Content starts
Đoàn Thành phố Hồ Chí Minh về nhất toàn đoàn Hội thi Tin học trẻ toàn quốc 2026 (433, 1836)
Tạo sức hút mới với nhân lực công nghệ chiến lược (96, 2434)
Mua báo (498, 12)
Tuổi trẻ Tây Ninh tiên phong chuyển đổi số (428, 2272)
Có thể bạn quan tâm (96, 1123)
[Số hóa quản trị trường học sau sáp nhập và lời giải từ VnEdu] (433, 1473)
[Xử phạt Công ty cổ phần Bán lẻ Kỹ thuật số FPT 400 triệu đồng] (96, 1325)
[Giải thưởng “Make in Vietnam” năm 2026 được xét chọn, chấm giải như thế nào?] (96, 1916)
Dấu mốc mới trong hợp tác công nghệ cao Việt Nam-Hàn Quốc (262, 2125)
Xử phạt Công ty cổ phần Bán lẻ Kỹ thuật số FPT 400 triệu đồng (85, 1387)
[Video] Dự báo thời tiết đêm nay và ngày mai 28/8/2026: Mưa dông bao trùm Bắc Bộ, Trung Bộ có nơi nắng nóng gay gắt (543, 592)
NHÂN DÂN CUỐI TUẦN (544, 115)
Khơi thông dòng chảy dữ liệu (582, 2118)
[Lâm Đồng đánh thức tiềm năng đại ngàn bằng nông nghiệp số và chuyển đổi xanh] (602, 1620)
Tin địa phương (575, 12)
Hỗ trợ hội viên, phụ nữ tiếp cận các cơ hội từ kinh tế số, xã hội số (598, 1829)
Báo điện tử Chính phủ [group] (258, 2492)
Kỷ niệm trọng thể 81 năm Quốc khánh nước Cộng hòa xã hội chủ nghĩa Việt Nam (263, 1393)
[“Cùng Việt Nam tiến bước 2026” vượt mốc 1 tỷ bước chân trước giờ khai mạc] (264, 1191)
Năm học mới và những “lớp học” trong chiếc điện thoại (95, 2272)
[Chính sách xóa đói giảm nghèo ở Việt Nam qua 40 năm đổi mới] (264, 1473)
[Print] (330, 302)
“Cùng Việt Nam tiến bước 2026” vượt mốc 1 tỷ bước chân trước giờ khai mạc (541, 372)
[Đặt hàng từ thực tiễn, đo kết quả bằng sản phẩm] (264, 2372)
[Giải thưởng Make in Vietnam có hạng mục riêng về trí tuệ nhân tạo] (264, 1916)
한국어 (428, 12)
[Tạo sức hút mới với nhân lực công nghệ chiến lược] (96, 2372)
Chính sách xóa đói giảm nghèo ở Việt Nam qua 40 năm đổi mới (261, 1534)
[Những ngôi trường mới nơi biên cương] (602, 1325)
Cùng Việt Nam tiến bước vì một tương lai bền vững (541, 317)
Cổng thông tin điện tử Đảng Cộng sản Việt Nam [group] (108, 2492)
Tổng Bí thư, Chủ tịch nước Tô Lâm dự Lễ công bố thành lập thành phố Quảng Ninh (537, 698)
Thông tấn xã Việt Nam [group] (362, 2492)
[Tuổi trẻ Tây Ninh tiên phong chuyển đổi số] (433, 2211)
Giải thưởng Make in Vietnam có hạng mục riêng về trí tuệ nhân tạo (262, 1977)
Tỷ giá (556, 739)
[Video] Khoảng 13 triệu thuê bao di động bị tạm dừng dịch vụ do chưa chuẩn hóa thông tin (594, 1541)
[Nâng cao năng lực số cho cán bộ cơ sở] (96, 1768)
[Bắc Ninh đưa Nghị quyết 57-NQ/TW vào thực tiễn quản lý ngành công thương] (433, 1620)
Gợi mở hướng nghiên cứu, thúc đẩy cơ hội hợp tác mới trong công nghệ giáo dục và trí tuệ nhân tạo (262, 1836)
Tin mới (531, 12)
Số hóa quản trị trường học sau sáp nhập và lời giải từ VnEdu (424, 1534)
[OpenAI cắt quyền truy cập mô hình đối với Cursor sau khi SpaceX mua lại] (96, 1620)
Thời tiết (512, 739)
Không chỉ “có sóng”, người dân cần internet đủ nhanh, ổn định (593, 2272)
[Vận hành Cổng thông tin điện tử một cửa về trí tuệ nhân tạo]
Content ends
WHAT TO PRODUCE
Extract, please, the lines from the start of the entries above through the one with "[Số hóa quản", both included, reproducing each exactly and adding nothing.

ANSWER BOX
Đoàn Thành phố Hồ Chí Minh về nhất toàn đoàn Hội thi Tin học trẻ toàn quốc 2026 (433, 1836)
Tạo sức hút mới với nhân lực công nghệ chiến lược (96, 2434)
Mua báo (498, 12)
Tuổi trẻ Tây Ninh tiên phong chuyển đổi số (428, 2272)
Có thể bạn quan tâm (96, 1123)
[Số hóa quản trị trường học sau sáp nhập và lời giải từ VnEdu] (433, 1473)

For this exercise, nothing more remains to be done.